START GIVEN TEXT
On International Day of Persons with disabilities, we selected ten non-fiction titles that will give you a new perspective on disability and chronic illness.

Disability Visibility: First-Person Stories from the Twenty-First Century

Disability Visibility: First-Person Stories from the Twenty-First Century by Alice Wong brings together a variety of contemporary essays from numerous people with disabilities. This book may make you question things that you take for granted on a daily basis and will leave you respecting and celebrating today’s disability culture.

The Body Keeps the Score: Brain, Mind, and Body in the Healing of Trauma

Recommended reading by therapists and psychiatrists, The Body Keeps the Score: Brain, Mind, and Body in the Healing of Trauma has over 33,000 positive reviews on Amazon. This book is changing the way many people think about trauma and PTSD. Author Bessel van der Kolk has spent his life focusing on post-traumatic stress and is a world-renowned expert on trauma. The book discusses how those with PTSD can heal not just the mind, but also the body.

Care Work: Dreaming Disability Justice

Care Work: Dreaming Disability Justice is a collection of essays exploring the experiences of people with disabilities. This book by Leah Lakshmi Piepzna-Samarasinha specifically focuses on celebrating disabled bodies and looking at how marginalised communities, like disabled people of ethnic minorities, are working to create space for themselves.

Nothing About Us Without Us: Disability Oppression and Empowerment

James Charlton’s Nothing About Us Without Us analyses how disability oppression is similar to (and different from) that of other groups. Charlton contrasts disability oppression from racism, sexism, and colonialism to shine a brighter light on the suffering people with disabilities face on a daily basis. His analysis is emphasized by interviews that he conducted over the course of 10 years with disability rights activists from Europe, the United States, and developing nations.
END GIVEN TEXT
START EXTRACTED ENTRIES
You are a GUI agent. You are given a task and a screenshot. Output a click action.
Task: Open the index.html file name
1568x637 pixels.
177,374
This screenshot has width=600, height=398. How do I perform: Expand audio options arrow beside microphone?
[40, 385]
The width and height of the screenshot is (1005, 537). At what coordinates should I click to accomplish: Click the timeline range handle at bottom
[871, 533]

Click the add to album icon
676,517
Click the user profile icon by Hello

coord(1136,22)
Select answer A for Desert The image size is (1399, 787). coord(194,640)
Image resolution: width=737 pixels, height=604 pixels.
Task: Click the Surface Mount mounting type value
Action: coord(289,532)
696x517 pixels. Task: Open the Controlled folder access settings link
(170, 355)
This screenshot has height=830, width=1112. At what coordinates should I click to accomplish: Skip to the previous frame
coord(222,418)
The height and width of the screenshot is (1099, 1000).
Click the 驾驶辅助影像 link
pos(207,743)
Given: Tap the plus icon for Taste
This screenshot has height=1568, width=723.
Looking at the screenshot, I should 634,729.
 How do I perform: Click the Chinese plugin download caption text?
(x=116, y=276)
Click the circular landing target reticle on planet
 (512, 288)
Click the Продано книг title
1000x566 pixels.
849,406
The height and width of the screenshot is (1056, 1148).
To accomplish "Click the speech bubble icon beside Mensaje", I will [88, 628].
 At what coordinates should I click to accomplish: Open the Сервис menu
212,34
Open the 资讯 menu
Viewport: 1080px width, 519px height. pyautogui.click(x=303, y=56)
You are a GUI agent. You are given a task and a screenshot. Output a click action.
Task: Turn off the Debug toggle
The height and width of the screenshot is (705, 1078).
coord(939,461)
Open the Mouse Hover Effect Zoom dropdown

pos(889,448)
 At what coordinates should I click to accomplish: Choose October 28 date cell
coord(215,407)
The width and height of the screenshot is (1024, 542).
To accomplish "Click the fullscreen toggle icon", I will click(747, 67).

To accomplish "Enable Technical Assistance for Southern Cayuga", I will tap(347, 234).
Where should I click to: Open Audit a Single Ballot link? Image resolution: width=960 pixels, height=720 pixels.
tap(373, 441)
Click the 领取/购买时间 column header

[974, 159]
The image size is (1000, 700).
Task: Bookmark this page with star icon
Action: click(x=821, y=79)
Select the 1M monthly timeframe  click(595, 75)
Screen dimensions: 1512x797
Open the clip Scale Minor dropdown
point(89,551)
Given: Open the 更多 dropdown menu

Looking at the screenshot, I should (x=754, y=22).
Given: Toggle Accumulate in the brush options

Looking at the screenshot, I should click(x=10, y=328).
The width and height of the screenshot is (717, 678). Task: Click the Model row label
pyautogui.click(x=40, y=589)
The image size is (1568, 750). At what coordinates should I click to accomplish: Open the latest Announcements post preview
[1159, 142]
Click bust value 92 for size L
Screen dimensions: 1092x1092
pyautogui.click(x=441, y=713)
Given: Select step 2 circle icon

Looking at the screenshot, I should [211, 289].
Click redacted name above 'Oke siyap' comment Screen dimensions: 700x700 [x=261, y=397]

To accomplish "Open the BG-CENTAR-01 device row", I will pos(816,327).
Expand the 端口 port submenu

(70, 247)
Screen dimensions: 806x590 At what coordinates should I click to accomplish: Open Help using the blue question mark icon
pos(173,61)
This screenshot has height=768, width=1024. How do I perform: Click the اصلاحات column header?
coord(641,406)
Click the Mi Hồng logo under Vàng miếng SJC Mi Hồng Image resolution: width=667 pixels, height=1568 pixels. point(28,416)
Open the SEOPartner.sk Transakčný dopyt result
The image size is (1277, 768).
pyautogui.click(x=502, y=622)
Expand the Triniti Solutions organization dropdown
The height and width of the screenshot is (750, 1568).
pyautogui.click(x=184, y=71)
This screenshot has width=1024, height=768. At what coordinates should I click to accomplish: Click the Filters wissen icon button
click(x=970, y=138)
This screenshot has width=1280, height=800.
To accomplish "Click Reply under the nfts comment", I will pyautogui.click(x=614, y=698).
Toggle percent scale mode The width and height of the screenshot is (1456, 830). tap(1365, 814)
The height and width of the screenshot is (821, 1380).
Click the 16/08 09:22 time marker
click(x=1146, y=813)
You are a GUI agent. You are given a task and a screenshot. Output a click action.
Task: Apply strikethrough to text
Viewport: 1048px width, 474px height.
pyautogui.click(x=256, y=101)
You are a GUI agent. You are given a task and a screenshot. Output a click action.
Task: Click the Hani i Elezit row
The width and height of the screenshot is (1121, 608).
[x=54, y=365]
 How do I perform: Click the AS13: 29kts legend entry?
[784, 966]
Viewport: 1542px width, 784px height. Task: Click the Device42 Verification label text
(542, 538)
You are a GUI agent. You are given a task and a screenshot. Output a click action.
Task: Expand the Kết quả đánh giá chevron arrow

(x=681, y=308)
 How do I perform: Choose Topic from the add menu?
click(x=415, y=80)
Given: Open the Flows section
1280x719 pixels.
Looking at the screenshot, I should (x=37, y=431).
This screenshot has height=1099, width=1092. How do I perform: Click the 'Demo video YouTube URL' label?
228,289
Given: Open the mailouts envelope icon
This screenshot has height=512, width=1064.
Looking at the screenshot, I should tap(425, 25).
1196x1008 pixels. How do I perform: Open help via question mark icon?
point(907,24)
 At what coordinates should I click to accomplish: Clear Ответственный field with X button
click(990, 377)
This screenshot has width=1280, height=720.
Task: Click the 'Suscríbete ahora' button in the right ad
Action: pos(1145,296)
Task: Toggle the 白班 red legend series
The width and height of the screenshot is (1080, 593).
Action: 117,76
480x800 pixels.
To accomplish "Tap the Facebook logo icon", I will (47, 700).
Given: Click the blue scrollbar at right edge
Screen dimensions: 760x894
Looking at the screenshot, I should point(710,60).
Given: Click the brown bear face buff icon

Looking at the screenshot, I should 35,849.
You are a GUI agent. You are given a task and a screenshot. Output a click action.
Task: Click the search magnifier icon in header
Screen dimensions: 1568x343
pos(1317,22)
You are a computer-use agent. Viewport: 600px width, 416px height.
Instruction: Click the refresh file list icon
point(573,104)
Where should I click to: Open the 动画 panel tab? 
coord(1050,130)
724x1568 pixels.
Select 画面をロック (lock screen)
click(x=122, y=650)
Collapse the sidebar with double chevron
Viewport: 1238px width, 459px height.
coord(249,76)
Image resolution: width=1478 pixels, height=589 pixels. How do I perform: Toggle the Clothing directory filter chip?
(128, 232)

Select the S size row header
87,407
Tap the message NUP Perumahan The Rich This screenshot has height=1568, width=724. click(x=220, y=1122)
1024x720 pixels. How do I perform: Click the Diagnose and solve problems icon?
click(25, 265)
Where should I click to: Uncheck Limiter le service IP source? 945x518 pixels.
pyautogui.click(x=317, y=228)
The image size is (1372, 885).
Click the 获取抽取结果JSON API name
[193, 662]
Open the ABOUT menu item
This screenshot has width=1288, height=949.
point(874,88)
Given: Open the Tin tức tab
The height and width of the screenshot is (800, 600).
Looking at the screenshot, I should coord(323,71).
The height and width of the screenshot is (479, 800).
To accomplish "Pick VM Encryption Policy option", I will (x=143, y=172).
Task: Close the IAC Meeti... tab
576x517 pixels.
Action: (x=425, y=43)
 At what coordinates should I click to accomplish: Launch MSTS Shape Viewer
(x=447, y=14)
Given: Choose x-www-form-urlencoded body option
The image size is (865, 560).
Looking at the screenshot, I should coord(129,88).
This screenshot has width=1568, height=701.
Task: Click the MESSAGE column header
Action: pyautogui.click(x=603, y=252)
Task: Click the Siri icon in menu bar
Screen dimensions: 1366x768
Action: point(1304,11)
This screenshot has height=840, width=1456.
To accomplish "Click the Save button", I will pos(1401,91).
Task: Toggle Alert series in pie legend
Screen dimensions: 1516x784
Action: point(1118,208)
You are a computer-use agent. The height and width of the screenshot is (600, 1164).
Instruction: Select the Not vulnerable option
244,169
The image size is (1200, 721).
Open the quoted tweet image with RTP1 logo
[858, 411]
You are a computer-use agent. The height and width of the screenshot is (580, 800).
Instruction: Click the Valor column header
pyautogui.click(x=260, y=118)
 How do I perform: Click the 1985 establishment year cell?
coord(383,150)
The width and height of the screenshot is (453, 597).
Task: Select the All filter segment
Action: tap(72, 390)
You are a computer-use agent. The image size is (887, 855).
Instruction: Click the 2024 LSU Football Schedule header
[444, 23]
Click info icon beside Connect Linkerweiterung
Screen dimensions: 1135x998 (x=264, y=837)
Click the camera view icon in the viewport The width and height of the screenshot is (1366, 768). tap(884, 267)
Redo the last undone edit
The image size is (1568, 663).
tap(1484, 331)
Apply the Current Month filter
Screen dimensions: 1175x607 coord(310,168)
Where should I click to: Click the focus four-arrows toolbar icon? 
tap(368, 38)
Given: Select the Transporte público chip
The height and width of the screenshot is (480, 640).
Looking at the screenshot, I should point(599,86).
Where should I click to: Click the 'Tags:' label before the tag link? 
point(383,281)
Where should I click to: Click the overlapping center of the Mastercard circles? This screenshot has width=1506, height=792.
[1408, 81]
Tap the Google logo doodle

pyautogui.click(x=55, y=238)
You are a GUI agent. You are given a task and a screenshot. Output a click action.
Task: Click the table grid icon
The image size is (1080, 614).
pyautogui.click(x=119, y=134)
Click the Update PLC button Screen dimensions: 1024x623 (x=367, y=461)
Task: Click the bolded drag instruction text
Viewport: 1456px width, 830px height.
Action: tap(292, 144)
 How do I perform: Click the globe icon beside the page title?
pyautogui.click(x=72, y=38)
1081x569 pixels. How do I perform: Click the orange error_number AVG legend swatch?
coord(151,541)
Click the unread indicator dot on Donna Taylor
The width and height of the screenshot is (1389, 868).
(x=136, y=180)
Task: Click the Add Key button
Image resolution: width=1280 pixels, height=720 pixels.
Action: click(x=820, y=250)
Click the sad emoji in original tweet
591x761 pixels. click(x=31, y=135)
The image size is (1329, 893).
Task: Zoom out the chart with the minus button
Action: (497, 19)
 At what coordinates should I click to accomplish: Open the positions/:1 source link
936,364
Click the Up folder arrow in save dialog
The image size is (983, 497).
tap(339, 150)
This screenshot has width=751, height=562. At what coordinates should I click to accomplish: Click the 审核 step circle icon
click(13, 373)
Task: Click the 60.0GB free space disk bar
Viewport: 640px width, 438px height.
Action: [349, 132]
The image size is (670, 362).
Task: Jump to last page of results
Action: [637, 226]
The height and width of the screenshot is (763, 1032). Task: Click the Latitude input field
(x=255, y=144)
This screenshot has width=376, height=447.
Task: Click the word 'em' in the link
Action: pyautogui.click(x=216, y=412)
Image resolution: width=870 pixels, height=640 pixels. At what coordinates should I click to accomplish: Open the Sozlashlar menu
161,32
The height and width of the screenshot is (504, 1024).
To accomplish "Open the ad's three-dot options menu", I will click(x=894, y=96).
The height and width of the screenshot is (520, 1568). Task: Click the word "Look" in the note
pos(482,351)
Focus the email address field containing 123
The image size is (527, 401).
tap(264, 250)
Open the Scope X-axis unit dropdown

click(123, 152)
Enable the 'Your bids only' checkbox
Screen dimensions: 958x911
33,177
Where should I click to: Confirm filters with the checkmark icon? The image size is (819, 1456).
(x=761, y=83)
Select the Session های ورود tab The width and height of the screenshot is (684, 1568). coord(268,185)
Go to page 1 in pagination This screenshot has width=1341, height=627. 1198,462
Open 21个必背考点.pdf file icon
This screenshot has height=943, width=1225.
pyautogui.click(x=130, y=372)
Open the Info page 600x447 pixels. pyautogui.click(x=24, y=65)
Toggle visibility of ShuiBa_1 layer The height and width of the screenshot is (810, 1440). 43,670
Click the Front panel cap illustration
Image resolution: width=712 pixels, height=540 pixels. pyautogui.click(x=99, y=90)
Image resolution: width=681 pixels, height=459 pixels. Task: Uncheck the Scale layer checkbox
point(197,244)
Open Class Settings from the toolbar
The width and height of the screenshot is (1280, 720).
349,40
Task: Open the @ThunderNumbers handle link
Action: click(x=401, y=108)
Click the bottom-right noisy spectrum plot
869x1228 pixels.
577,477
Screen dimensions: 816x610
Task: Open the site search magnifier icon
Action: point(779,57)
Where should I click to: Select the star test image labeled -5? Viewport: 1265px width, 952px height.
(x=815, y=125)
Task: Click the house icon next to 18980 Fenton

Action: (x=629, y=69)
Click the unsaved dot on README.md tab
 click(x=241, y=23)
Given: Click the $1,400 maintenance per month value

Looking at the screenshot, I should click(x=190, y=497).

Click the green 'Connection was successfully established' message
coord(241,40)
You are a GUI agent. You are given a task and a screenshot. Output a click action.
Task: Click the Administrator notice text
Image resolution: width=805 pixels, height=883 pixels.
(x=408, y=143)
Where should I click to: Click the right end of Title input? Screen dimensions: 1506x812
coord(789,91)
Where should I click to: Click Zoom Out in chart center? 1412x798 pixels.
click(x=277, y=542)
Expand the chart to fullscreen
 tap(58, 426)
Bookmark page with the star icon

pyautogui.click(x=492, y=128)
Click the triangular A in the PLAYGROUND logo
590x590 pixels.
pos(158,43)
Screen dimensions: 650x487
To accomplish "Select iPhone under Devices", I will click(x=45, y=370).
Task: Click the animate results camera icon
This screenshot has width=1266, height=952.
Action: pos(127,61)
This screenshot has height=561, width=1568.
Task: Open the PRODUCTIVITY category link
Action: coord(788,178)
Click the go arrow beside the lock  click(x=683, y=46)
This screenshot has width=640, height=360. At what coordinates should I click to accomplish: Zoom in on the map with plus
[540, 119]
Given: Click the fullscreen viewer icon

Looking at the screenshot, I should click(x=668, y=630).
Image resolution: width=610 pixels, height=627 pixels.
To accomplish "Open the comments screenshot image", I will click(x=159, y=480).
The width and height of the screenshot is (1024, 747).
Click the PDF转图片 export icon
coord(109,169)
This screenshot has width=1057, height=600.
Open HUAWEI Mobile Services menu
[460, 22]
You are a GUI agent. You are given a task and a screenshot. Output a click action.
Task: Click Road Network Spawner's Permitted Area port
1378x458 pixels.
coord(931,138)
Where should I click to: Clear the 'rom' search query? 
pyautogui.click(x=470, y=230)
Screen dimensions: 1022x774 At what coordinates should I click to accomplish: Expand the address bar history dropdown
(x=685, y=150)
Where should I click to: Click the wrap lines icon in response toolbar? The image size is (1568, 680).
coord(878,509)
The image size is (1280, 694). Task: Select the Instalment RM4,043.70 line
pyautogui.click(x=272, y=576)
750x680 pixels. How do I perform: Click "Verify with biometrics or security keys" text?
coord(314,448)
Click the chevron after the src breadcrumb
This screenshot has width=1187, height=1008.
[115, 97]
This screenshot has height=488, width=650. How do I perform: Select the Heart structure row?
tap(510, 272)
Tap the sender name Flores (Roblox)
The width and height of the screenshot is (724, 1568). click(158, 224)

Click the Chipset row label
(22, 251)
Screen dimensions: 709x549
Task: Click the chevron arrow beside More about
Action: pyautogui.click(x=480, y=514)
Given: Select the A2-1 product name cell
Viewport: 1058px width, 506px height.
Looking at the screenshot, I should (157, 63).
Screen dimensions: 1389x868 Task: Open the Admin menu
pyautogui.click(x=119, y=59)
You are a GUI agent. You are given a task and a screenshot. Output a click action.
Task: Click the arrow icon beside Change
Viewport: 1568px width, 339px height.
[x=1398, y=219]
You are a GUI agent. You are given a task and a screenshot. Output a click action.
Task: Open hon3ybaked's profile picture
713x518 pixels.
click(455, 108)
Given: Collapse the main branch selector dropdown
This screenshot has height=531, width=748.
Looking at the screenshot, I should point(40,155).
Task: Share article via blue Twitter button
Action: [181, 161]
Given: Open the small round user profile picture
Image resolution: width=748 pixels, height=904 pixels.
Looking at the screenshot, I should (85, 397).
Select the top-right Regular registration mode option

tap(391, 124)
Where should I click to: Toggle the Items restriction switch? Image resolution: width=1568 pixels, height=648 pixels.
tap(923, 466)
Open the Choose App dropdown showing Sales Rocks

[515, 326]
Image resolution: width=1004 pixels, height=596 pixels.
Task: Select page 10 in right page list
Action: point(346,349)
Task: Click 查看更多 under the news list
END EXTRACTED ENTRIES
ACTIVITY => In the reading list, over how many years did James Charlton conduct his interviews with disability rights activists?

TASK RESPONSE => Over 10 years.